Similarly, the fact that Wealth Creation and Employment got ₦8.403bn and ₦2.920bn was set aside for Women Affairs while Youth and Social Development got ₦3.716bn are all deserving of commendation.Same goes forCommerce and Industry in the State that got a total of ₦3.926bn. And so is the sum of N66.586bn budgeted for environment.In fact, the Gov. Sanwo-Olu-led administration’s achievement in that sector should be sustained and upgraded according to the peculiar challenges of the different parts of Lagos.
The drawback however, is the budgetary allocation for education, put at ₦136.100billion which falls short of the UNESCO recommendation of 26 %. But making up for this is the additional vote of N10.629 billion for science and technology. This comes as a piece of good news.For a state that has begun driving its operations through information and communication technology, this is commendable.
But more would still have to be done that said,irrespective of the noble intentions inherent in the budget presentation. For instance, there is the critical issue of inaccurate data to work with, especially with regards to the mass of residents engaged in the informal sector.While some of them are outside the tax bracket and others victims of multiple taxation there are the top-notch business ventures that do not remit taxes according to their productive capacities. These factors are significant to the revenue generation of the state.
With the promise that the Year 2020 Budget is to act as a catalyst for investment, no effort should be spared towards providing security, stable electric power and good access roads. Alternative sources of power such as solar, waste recycling and even hydro-power using the Atlantic waves should be encouraged. Private sector participation has therefore, become more significant.
Times have changed indeed, over the past decade, with regards to Lagos state budgets. While the Y2011 budget of N450.775bn was focused on the key sectors of Law and Order; Road and Transportation; Environment; Health; Education; Water; Rural Development; Agriculture and; e-Governance in that order it was a different story in 2015.
Under the then state governor, Mr. Babatunde Fashola, out of the budget of N489, 689 bn, the recurrent expenditure got N241, 976 bn and capital expenditure of N247,713 bn. Sectoral allocations showed that Works got the largest chunk of the budget put at followed by Education which stood at N52.209 billion.
For the 2018 budget of N1.046trillion under Mr. Akinwunmi Ambode, christened “Budget of Progress and Development” it earmarked 67% to Capital Expenditure and 33% for Recurrent. It targeted N720bn Internally Generated Revenue.
What is evident in all of these, is the dynamics of the time as it evolves. It is important for each leader to identify the most pressing needs of the people, prioritize them and act decisively on meeting their aspirations.

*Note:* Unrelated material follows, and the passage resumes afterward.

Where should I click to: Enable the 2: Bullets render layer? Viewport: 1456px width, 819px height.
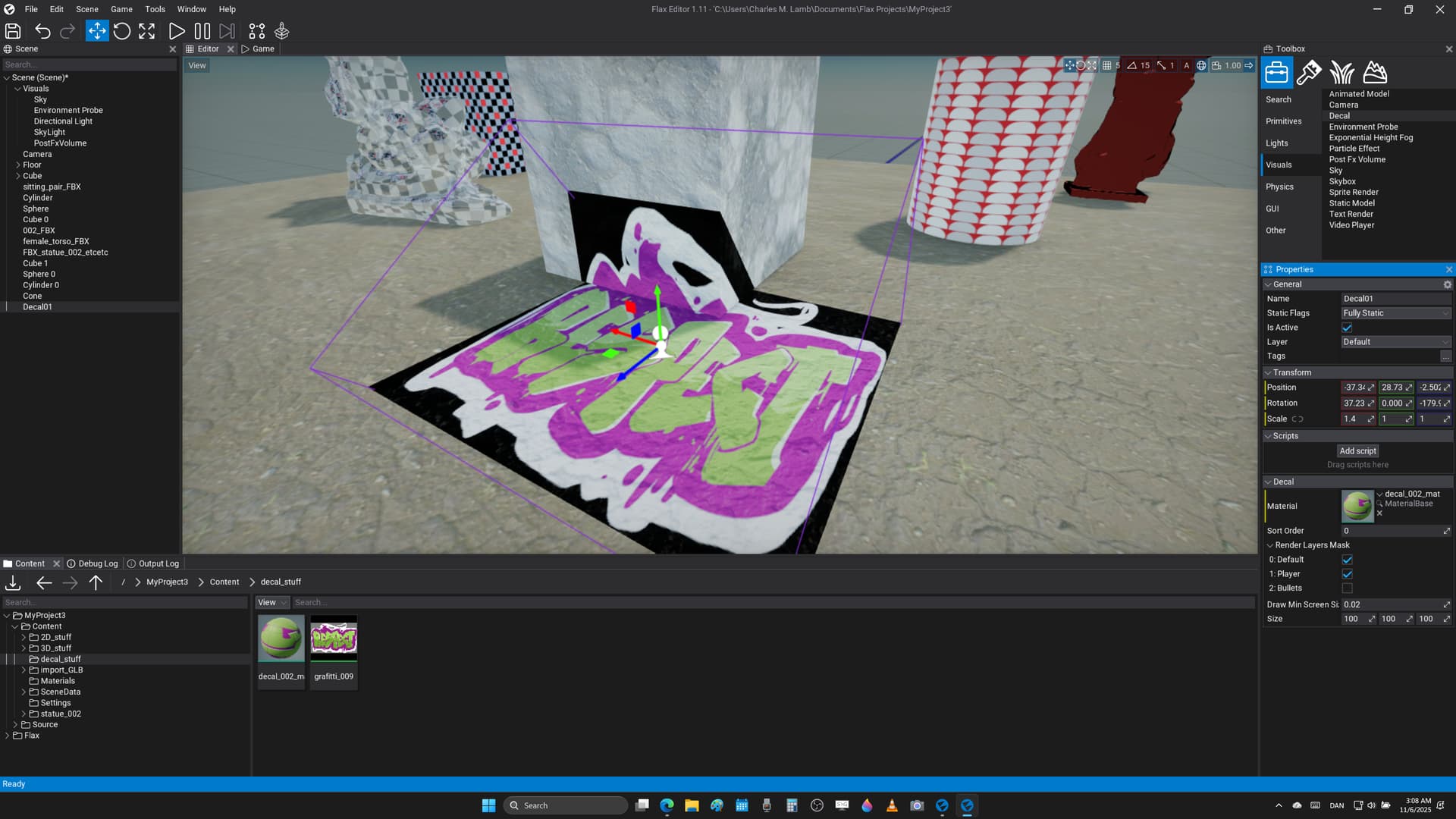1347,588
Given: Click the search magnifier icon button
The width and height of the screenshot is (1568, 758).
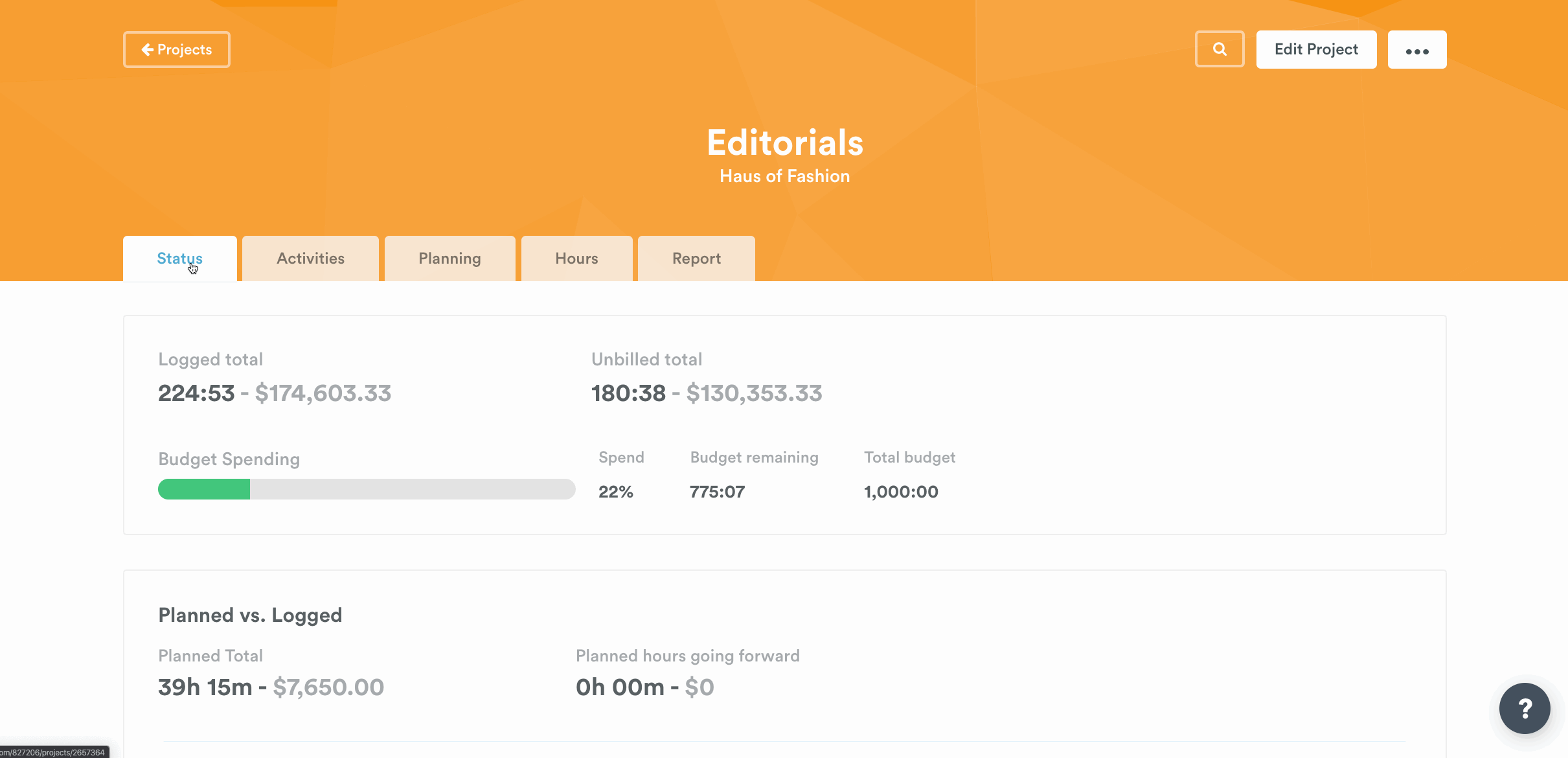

As the current Commissioner of Budget, Sam Egube has rightly noted, all the citizens should try to fulfill their civic responsibilities to the state.Only that will make it possible for the state to generate N73.8bn monthly as the IGR. And we take him by his assurance that no stone will be left unturned in ensuring the complete implementation of the Y2020 budget. That is what matters most, in this regard.